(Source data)
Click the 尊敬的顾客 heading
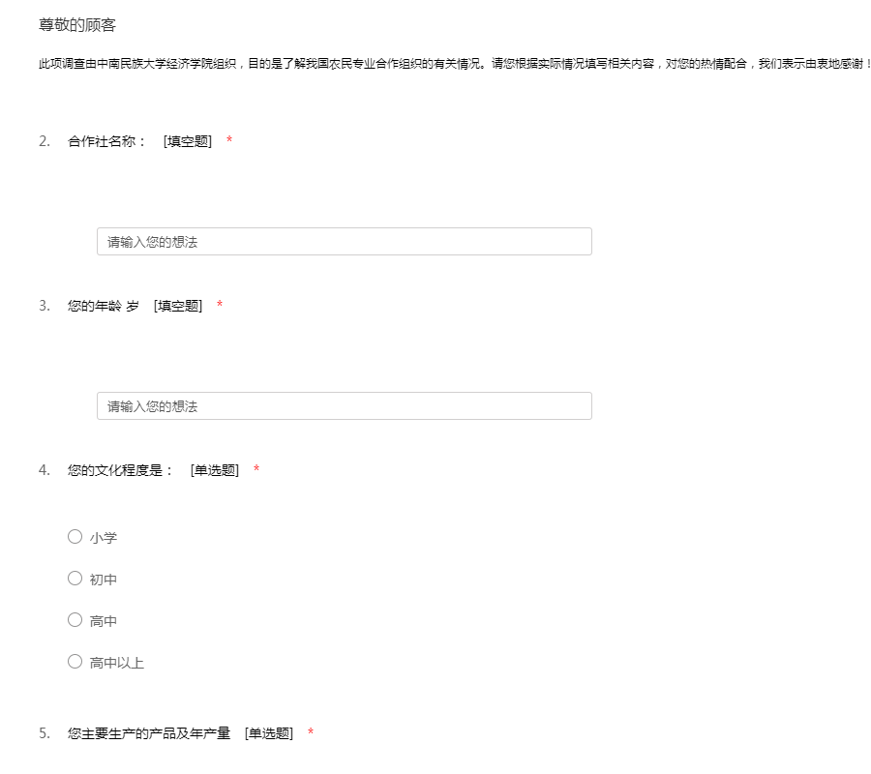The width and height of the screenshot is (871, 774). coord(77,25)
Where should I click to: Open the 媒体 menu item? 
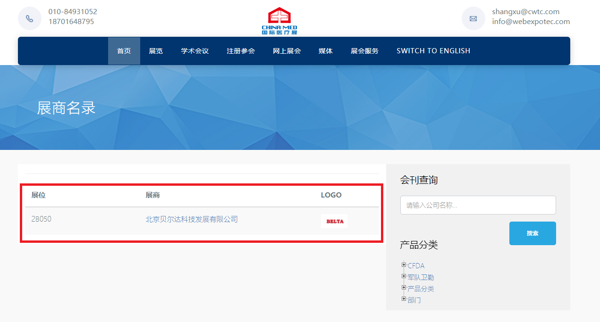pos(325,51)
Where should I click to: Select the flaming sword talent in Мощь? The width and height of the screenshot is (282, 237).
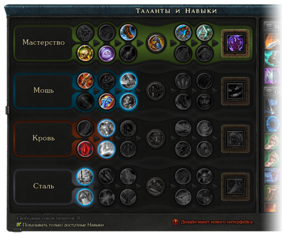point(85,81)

...

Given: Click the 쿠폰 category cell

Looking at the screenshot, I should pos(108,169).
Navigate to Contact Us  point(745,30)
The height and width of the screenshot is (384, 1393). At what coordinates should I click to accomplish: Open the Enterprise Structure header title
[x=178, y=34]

==

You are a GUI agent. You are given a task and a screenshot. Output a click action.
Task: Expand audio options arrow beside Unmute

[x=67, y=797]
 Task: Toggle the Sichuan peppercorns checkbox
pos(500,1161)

**WHAT IS BEING ASKED**
Filter the records above and copy out every line that contains the word "should".

**SOLUTION TO THIS PROBLEM**
Where should I click to: Open the 媒体 menu item? 
Where should I click to: Select the flaming sword talent in Мощь? The width and height of the screenshot is (282, 237).
Looking at the screenshot, I should pos(108,169).
The height and width of the screenshot is (384, 1393). At what coordinates should I click to accomplish: Open the Enterprise Structure header title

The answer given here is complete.